It's always fascinating to read about the trials and tribulations of relationships. Not to take joy in the struggles of others, but rather to study the challenges that couples go through and learn how to best overcome them. After reading HuffPost blogger Bree Maresca-Kramer's recent post on "7 Signs He's Never Going to Propose," I immediately thought of the flip side to this debate. Fear of commitment is not uncommon in men. And yes, it will unfortunately be the deciding factor that ends many relationships. However, I think it's important to not paint all men with that brush. Being afraid of commitment is acceptable, as long as both sides make it their primary objective to work through their fears and become healthier because of it.
Here are five common reasons why he may be hesitant to pop the question -- and how to work through them:
1. He's in a money crunch and wants to climb out of it before committing to the expenses of getting married. Money talks, or in this case, prevents action. The average cost of an engagement ring is $5,200, and that doesn't even begin to compare with the costs of putting on a wedding. Another facet to consider is that many 20-somethings are saddled with student loans that really limit financial flexibility. Men want to provide and may not feel that the present time is the best to make such a large financial step.
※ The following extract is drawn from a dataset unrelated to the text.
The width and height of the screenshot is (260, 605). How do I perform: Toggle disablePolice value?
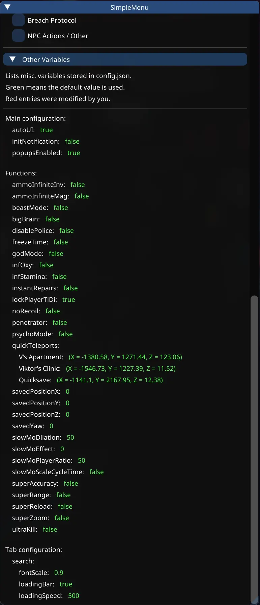coord(66,231)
If a big wedding and a fancy ring aren't important to you, let him know. You can always delay these things until you're more financially stable as a couple.
2. He's already reaping the benefits of a married man. Sometimes being in a long-term dating relationship can make you feel like you're already married. If you've already moved in together or are sharing finances, he may think marriage is no different than the status quo. He may even feel some sense of boredom. You can combat this by bringing back some of the old feelings of "the chase" that will remind him of the beginning of your relationship. Check out a few suggestions here on how to put a little excitement and intrigue back into the relationship.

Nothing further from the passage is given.